> **提供テキスト**
☆ ☆ ☆ ☆

前回のコラムでは、売上代金の回収方法について、私の考えを申し上げました。これに関連して、今回は、売上代金の回収サイトについて、お話しましょう。
みなさんの会社の貸借対照表には、「短期借入金」があるでしょうか?
おそらく、8割くらいの会社が、「ある」とお答えになるでしょう。
私には、これが理解できません。
『なぜ、わが社には短期借入金があるのか?!』
お考えになったことはあるでしょうか?
答えは簡単です。
“回収が遅くて、支払が早い”からです。
たとえば売上代金の回収に3カ月かかる会社があります。
この会社が、仕入代金を〆後2カ月で支払っていたら、どうなるでしょうか?
ふつうは、資金が足らなくなりますね。
その不足資金を埋めるために、短期借入を行うのです。
これがいわゆる“運転資金”です。
ですから、短期借入金(運転資金)をなくそうと思えば、
『回収は早く、支払いは遅く』なのです。このテーマに取り組む必要があります。
特に、回収を早くすることに取り組んでいただきたいのです。
今は、その絶好のタイミングなのです。このことをご存知でしょうか?
たとえば、建設業では、
昨年あたりから、協力業者に対して支払いを早くする、
という流れが加速している、と日経新聞でたびたび記事になっています。
この背景にあるのは、一つには人手不足です。
支払いサイトを縮めることで、優秀な協力業者を確保したい、ということです。
最近の話でいえば、大手建設業者(D社)が、
支払サイトを月末締めの翌月15日に変更しています。
カネのない中小企業にとっては、大変ありがたい話です。
実は、こうした話は、何も建設業に限ったことではありません。
私の顧問先には半導体業界に属する会社もありますが、
ここでも同じような話が出ているのです。

☆ ☆ ☆ ☆

> **記録一覧**

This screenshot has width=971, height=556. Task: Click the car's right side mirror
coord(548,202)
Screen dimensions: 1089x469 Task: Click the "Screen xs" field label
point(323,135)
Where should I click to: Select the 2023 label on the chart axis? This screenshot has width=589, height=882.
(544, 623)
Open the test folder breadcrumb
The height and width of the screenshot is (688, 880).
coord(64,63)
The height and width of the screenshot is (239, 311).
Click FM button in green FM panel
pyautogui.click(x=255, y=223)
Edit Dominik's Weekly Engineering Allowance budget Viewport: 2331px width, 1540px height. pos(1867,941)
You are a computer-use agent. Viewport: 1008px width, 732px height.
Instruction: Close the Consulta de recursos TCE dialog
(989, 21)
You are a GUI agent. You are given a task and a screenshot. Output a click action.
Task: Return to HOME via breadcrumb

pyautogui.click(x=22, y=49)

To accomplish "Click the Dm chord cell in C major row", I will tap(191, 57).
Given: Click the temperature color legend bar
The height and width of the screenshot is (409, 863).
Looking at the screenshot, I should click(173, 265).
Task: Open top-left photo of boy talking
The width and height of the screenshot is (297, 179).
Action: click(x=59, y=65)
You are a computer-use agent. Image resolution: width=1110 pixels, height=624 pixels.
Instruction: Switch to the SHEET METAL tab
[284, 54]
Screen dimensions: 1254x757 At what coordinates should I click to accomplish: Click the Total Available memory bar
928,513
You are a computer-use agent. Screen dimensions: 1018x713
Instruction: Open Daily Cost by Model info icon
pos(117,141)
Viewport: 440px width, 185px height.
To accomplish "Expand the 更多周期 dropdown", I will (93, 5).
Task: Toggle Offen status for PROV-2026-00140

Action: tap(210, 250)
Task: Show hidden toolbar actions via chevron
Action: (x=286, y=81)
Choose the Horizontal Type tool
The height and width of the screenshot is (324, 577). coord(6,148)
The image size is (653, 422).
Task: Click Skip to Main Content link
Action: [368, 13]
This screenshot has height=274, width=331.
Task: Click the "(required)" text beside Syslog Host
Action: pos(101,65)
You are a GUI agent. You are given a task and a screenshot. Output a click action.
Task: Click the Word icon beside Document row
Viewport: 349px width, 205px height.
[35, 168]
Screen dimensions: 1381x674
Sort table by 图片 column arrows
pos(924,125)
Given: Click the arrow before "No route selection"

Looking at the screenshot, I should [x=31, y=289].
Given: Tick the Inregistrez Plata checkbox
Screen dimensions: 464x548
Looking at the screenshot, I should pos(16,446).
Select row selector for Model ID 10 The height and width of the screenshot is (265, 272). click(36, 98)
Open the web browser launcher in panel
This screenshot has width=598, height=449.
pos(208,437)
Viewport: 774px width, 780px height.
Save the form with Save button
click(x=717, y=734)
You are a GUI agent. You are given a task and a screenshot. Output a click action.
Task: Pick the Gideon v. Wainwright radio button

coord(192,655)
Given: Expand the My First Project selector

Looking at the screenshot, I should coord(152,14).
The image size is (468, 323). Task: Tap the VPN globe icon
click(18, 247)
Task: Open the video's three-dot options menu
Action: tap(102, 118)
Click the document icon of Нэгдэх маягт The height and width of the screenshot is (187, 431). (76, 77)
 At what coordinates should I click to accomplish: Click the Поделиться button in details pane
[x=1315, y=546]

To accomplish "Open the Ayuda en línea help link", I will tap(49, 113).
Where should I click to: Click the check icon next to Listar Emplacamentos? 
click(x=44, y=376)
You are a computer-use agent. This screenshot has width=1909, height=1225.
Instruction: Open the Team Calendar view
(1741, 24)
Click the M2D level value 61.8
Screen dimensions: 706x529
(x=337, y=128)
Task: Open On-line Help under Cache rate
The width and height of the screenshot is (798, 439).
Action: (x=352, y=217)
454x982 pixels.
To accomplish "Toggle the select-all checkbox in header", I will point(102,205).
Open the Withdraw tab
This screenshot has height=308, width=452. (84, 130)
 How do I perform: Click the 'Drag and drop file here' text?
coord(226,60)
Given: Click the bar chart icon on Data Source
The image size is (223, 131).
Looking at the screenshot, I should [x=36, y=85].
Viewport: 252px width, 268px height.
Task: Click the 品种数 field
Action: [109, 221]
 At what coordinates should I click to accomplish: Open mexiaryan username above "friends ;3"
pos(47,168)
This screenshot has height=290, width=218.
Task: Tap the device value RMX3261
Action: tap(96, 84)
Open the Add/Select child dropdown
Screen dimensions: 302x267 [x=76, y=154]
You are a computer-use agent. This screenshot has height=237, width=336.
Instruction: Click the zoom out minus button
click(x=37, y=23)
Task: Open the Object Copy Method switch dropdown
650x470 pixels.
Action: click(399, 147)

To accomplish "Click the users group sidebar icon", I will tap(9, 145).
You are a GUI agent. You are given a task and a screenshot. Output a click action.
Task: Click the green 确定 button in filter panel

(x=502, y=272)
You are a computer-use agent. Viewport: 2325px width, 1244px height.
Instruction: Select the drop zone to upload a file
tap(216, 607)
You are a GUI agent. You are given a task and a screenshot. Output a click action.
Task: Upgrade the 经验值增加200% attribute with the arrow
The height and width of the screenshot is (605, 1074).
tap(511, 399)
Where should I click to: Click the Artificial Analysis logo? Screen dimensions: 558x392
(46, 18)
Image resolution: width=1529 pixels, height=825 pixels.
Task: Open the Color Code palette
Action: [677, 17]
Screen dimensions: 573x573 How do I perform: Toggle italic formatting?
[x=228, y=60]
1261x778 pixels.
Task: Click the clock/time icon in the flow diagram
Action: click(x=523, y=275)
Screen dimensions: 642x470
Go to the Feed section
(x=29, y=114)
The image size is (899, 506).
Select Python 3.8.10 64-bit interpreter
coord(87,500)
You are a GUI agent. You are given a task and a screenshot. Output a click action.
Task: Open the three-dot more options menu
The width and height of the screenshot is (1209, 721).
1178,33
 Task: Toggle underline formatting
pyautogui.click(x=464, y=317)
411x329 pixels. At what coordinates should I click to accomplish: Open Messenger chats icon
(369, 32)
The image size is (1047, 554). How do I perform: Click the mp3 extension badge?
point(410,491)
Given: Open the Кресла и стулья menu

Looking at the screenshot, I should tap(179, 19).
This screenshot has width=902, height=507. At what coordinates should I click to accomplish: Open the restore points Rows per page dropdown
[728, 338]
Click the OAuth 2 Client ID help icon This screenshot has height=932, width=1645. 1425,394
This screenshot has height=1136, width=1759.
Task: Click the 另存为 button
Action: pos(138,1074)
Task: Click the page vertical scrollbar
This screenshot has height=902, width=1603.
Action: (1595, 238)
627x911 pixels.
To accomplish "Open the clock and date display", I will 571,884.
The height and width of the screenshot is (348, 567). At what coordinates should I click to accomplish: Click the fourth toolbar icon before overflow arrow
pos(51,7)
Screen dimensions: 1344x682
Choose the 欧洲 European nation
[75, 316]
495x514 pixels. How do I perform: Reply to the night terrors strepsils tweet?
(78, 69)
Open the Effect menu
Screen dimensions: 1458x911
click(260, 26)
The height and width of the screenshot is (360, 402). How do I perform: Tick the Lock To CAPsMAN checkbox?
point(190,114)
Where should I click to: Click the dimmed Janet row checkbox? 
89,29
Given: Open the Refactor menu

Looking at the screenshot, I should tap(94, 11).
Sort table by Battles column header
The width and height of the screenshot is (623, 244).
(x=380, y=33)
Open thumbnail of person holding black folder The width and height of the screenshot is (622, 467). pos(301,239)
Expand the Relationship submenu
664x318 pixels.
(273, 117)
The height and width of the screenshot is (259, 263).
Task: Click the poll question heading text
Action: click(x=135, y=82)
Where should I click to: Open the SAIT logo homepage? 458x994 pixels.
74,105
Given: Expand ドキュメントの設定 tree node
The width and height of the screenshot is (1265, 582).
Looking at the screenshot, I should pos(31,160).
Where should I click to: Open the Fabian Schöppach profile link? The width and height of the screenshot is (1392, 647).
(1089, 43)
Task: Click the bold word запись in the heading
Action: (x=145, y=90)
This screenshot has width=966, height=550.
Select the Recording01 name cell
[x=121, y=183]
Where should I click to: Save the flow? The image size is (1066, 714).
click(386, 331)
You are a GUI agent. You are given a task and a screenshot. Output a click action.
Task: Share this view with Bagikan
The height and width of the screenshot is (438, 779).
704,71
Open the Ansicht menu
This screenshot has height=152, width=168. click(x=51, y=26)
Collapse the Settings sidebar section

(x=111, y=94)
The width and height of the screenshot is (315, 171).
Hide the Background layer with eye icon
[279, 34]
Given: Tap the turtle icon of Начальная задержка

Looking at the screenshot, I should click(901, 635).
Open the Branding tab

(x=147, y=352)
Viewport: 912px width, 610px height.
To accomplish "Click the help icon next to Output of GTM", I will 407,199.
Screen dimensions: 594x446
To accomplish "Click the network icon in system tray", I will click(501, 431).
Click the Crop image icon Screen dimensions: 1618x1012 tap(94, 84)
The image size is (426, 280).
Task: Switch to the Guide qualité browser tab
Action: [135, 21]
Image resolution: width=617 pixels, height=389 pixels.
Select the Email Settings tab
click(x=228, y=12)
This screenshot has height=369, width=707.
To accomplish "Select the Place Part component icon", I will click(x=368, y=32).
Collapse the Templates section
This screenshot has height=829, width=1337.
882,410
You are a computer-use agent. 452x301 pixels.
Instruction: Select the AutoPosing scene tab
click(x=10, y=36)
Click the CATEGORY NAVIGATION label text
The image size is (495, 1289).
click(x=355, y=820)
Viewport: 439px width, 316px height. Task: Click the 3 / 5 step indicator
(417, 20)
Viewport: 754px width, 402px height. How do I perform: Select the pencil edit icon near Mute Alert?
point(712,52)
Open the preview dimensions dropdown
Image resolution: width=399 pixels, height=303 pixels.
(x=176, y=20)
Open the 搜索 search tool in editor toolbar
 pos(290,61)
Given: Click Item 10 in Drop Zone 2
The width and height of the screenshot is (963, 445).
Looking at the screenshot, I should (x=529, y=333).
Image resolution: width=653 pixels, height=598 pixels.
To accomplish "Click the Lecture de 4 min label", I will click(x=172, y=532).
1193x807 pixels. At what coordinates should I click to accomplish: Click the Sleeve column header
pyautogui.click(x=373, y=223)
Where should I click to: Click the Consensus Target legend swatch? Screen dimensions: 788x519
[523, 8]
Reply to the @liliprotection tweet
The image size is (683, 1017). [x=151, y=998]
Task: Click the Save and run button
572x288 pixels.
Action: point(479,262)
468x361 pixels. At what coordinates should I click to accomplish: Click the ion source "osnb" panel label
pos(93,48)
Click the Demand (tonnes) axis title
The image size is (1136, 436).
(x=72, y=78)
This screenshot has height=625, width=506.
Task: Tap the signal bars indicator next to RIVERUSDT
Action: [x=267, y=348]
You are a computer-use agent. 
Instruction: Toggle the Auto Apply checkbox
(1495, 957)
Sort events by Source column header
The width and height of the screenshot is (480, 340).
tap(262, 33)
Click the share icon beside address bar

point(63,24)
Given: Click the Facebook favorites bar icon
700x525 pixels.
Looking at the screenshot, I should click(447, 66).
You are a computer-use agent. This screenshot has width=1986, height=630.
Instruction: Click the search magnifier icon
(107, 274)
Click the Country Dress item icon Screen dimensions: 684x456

☆ ☆ ☆ ☆

> **記述課題 1**
売上代金の回収サイトに関するコラムから、「特に、回収を早くすることに取り組んでいただきたいのです。」で始まり「ここでも同じような話が出ているのです。」まで続く部分を、一字も変えずに返してください。
> **記述課題 2**
売上代金の回収サイトに関するコラムを、最後の文の後から書き進めてください。

> **作業結果 1**
特に、回収を早くすることに取り組んでいただきたいのです。
今は、その絶好のタイミングなのです。このことをご存知でしょうか?
たとえば、建設業では、
昨年あたりから、協力業者に対して支払いを早くする、
という流れが加速している、と日経新聞でたびたび記事になっています。
この背景にあるのは、一つには人手不足です。
支払いサイトを縮めることで、優秀な協力業者を確保したい、ということです。
最近の話でいえば、大手建設業者(D社)が、
支払サイトを月末締めの翌月15日に変更しています。
カネのない中小企業にとっては、大変ありがたい話です。
実は、こうした話は、何も建設業に限ったことではありません。
私の顧問先には半導体業界に属する会社もありますが、
ここでも同じような話が出ているのです。

> **作業結果 2**
業界的にはサイト4か月が主流のようですが、
それを2カ月に縮めるという方向性が打ち出されています。
それから、特に相手先が大企業(上場会社)の場合は、
協力業者への支払サイトを長くしていると、
“優越的地位の濫用”ということで、
公正取引委員会から指導を受けることになります。
みなさまの中には
公正取引委員会からのアンケートが届いているという会社もあるでしょう。
その中に、代金決済についても項目がしっかりと設けられています。
昨今、上場会社が一番気にしているのは、
コンプライアンスです。日本語で言えば、“法令遵守”です。
コンプライアンスを守れない、コンプライアンスに甘い会社は、
それこそ“ブラック企業”として烙印を押されてしまうのです。
だからなおのこと、支払サイトを短くして、
“取引先をいじめている”と見られないようにしようとするわけです。
そうかといって、全ての得意先が支払サイトを短くするはずがありません。
ただ口を開けて待っているだけでは、回収サイトは縮まらないのです。
つまり、ターゲットを絞って、時間をかけて交渉していただきたいのです。
まずは、得意先別の回収サイトの一覧表(リスト)を作成します。
普段からこうしたリスト作成している会社は、意外と少ないものです。
リストを作ると、必ず、他社よりも長い得意先が見つかります。
金額が非常に小さい先はともかく、それなりの取引金額で、
回収サイトが長い会社があれば、是非とも、交渉していただきたいのです。
交渉は相手があるため、思い通りには進みません。
しかも、今回の相手は得意先です。
すんなり行くことなどありえないですし、当然、時間は長くかかります。
100%上手くいくことなど、最初から考えないようにしましょう。
意外かもしれませんが、こうした交渉でネックになるのは、
実は得意先ではありません。
最大のネックは、経営者、あるいは営業マン自身なのです。
「うちの業界は古くから、サイト●ヶ月なんですよ。」
「うちの業界は、特殊ですから・・・・困ったものです。」
「何十年と取引をしてきたなかで、今更いいにくいですよ。」
「サイト交渉して、注文が来なくなったらどうするんですか?」
最初から、サイト交渉なんてできない、と思っているのです。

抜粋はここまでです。